The Royal School of Needlework is staging an exhibition for the first time at Chester Cathedral in February.

The RSN celebrates the intricate art of hand embroidery and the exhibition, entitled For Worship & Glory, runs from February 3-28 2016 in the Chapter House.

It will feature more than 50 pieces of hand embroidery work, many created as acts of devotion and worship for churches from the 18th-20th centuries. The centrepiece will be six of the famous Litany of Loreto pieces, worked by nuns.

There are chasubles from the 18th century; an antependium designed by Matthew Webb, who was a pupil of renowned artist Edward Burne-Jones, and a number of pieces made at the RSN including a beautifully worked rendition of the Good Shepherd given back to the RSN in 2011.

There will also be a number of RSN students’ final pieces from over 50 years ago, which include a range of Christian motifs and symbols.

The RSN is the international centre of excellence for this art and is based at Hampton Court Palace, Richmond, Surrey with patronage from Her Majesty the Queen.

For those wishing to learn more about this historic art, bespoke one day and a three day courses for all stitch abilities, given by expert RSN tutors, can be booked at Chester Cathedral.
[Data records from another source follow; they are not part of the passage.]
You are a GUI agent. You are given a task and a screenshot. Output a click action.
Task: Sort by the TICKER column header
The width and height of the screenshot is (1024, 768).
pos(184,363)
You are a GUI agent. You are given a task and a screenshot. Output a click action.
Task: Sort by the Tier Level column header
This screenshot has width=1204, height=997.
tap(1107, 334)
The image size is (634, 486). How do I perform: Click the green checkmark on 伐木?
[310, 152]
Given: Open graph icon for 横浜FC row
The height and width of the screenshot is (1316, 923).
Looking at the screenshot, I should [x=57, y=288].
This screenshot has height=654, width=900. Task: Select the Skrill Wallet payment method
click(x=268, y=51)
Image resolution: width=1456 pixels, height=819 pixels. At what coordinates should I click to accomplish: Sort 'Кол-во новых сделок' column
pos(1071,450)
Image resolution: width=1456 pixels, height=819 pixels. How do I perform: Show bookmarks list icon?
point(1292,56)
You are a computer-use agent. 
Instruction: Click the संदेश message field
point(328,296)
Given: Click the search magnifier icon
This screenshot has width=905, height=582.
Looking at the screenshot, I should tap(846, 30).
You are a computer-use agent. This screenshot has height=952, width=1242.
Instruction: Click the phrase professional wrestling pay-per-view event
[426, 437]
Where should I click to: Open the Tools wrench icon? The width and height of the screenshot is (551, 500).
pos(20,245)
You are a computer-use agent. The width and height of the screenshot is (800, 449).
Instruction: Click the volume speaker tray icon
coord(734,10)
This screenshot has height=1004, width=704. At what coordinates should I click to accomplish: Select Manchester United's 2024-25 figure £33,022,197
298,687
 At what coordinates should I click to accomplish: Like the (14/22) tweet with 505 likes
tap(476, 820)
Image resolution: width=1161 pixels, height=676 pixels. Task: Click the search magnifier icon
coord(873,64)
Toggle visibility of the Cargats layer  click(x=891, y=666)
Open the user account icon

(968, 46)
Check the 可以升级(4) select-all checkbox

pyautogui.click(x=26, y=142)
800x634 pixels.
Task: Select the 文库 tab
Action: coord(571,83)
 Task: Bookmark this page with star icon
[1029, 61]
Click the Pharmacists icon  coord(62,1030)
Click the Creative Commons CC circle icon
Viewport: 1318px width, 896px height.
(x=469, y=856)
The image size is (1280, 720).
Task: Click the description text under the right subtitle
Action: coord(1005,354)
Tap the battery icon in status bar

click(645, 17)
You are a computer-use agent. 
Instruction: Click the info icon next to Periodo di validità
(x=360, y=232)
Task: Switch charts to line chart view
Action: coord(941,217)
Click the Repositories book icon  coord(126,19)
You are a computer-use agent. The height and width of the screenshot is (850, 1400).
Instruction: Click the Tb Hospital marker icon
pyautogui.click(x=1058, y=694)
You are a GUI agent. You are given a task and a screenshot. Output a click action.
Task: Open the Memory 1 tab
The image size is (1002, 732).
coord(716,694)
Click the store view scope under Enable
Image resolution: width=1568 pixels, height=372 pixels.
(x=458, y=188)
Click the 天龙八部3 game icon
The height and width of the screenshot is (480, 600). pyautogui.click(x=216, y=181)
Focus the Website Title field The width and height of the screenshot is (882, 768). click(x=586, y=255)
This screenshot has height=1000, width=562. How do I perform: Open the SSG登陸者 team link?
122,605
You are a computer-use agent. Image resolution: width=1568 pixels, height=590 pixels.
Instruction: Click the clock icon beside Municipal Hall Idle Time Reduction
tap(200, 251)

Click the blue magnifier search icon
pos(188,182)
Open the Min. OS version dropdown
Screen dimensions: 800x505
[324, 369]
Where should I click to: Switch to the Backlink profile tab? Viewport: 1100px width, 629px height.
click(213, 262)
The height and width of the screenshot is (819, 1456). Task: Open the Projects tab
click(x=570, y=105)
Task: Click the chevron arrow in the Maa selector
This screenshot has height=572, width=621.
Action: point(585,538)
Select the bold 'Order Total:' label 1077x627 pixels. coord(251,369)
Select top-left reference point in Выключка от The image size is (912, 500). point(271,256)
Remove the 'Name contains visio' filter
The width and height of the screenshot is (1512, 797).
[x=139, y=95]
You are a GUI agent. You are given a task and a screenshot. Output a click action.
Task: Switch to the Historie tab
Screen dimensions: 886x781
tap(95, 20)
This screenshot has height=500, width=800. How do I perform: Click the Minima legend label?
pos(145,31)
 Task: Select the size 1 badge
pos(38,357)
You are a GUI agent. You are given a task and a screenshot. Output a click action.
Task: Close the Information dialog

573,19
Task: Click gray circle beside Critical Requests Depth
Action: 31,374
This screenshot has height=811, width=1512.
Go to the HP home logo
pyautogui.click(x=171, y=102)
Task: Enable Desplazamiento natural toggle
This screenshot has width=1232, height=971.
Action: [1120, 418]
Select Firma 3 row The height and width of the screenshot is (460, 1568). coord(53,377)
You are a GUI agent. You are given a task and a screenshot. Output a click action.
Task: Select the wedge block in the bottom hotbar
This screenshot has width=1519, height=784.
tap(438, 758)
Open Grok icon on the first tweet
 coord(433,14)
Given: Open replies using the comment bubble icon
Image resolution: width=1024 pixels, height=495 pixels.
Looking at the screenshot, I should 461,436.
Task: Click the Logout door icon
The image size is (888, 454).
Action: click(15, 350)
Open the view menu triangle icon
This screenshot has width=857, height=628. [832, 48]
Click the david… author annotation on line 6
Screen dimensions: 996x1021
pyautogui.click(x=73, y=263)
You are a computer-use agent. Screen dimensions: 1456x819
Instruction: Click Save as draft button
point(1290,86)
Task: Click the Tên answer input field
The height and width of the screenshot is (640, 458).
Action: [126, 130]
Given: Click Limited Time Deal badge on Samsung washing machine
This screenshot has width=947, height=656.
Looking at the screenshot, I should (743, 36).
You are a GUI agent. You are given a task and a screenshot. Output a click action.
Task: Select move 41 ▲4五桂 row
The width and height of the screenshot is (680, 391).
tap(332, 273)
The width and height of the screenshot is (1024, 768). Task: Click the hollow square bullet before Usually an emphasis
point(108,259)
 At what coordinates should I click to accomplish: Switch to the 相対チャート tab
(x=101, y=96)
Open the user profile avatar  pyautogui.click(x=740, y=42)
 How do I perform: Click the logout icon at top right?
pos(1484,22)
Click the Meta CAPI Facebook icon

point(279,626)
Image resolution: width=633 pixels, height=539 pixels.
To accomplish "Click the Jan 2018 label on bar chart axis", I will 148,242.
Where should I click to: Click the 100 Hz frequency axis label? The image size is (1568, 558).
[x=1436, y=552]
Beginners and enthusiasts can also attend two lectures by the chief executive of the RSN Dr Susan Kay-Williams.

Dr Susan Kay-Williams

She said: “The Royal School of Needlework is delighted to be able to bring its celebrated exhibition of ecclesiastical embroidery to Chester Cathedral. We hope it will give people from all over the region the opportunity to come and see these wonderful works, many by unknown stitchers, all exhibiting high quality workmanship.”

Embroidery has been used as part of worship for centuries on vestments, altar cloths, banners and other church furnishings.